■ What the exercise asks ■
Rewrite the entries below as a JSON list of strings, with one string per line and no blank lines.

[Records]
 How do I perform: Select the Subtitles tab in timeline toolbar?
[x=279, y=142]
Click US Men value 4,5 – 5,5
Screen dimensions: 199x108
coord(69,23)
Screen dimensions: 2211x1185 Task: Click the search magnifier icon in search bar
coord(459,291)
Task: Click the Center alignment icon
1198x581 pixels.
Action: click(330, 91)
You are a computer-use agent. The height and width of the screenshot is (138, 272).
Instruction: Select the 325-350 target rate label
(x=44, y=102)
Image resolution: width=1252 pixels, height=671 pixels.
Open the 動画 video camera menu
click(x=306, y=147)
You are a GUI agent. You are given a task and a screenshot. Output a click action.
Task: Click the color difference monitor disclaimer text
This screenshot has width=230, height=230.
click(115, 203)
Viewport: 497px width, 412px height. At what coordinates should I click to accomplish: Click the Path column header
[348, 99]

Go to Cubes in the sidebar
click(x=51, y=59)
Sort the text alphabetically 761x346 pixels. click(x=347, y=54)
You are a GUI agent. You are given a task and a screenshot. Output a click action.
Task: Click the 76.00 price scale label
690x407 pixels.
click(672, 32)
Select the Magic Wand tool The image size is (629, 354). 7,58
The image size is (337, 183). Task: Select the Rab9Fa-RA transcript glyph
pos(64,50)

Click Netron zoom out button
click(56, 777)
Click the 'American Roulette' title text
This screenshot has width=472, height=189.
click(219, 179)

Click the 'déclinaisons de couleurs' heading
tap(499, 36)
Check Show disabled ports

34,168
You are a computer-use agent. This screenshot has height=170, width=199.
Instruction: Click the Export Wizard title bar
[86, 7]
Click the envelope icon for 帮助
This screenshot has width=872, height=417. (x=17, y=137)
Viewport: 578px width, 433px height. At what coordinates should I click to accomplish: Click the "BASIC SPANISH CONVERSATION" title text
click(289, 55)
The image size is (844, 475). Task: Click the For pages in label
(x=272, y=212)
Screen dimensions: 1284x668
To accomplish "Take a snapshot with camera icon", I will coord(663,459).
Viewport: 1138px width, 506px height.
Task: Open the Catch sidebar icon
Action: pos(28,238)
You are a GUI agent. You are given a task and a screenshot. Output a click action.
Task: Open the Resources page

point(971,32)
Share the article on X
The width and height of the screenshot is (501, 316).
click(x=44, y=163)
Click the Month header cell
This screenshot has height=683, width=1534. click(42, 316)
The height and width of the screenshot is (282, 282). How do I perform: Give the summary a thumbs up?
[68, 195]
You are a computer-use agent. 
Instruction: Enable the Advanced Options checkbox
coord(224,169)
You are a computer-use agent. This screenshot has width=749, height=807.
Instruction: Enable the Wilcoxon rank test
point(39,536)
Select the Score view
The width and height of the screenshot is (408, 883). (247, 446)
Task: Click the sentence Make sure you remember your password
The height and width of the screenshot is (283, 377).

■ Answer for the task ■
[
  " How do I perform: Select the Subtitles tab in timeline toolbar?",
  "[x=279, y=142]",
  "Click US Men value 4,5 – 5,5",
  "Screen dimensions: 199x108",
  "coord(69,23)",
  "Screen dimensions: 2211x1185 Task: Click the search magnifier icon in search bar",
  "coord(459,291)",
  "Task: Click the Center alignment icon",
  "1198x581 pixels.",
  "Action: click(330, 91)",
  "You are a computer-use agent. The height and width of the screenshot is (138, 272).",
  "Instruction: Select the 325-350 target rate label",
  "(x=44, y=102)",
  "Image resolution: width=1252 pixels, height=671 pixels.",
  "Open the 動画 video camera menu",
  "click(x=306, y=147)",
  "You are a GUI agent. You are given a task and a screenshot. Output a click action.",
  "Task: Click the color difference monitor disclaimer text",
  "This screenshot has width=230, height=230.",
  "click(115, 203)",
  "Viewport: 497px width, 412px height. At what coordinates should I click to accomplish: Click the Path column header",
  "[348, 99]",
  "Go to Cubes in the sidebar",
  "click(x=51, y=59)",
  "Sort the text alphabetically 761x346 pixels. click(x=347, y=54)",
  "You are a GUI agent. You are given a task and a screenshot. Output a click action.",
  "Task: Click the 76.00 price scale label",
  "690x407 pixels.",
  "click(672, 32)",
  "Select the Magic Wand tool The image size is (629, 354). 7,58",
  "The image size is (337, 183). Task: Select the Rab9Fa-RA transcript glyph",
  "pos(64,50)",
  "Click Netron zoom out button",
  "click(56, 777)",
  "Click the 'American Roulette' title text",
  "This screenshot has width=472, height=189.",
  "click(219, 179)",
  "Click the 'déclinaisons de couleurs' heading",
  "tap(499, 36)",
  "Check Show disabled ports",
  "34,168",
  "You are a computer-use agent. This screenshot has height=170, width=199.",
  "Instruction: Click the Export Wizard title bar",
  "[86, 7]",
  "Click the envelope icon for 帮助",
  "This screenshot has width=872, height=417. (x=17, y=137)",
  "Viewport: 578px width, 433px height. At what coordinates should I click to accomplish: Click the \"BASIC SPANISH CONVERSATION\" title text",
  "click(289, 55)",
  "The image size is (844, 475). Task: Click the For pages in label",
  "(x=272, y=212)",
  "Screen dimensions: 1284x668",
  "To accomplish \"Take a snapshot with camera icon\", I will coord(663,459).",
  "Viewport: 1138px width, 506px height.",
  "Task: Open the Catch sidebar icon",
  "Action: pos(28,238)",
  "You are a GUI agent. You are given a task and a screenshot. Output a click action.",
  "Task: Open the Resources page",
  "point(971,32)",
  "Share the article on X",
  "The width and height of the screenshot is (501, 316).",
  "click(x=44, y=163)",
  "Click the Month header cell",
  "This screenshot has height=683, width=1534. click(42, 316)",
  "The height and width of the screenshot is (282, 282). How do I perform: Give the summary a thumbs up?",
  "[68, 195]",
  "You are a computer-use agent. ",
  "Instruction: Enable the Advanced Options checkbox",
  "coord(224,169)",
  "You are a computer-use agent. This screenshot has width=749, height=807.",
  "Instruction: Enable the Wilcoxon rank test",
  "point(39,536)",
  "Select the Score view",
  "The width and height of the screenshot is (408, 883). (247, 446)",
  "Task: Click the sentence Make sure you remember your password",
  "The height and width of the screenshot is (283, 377)."
]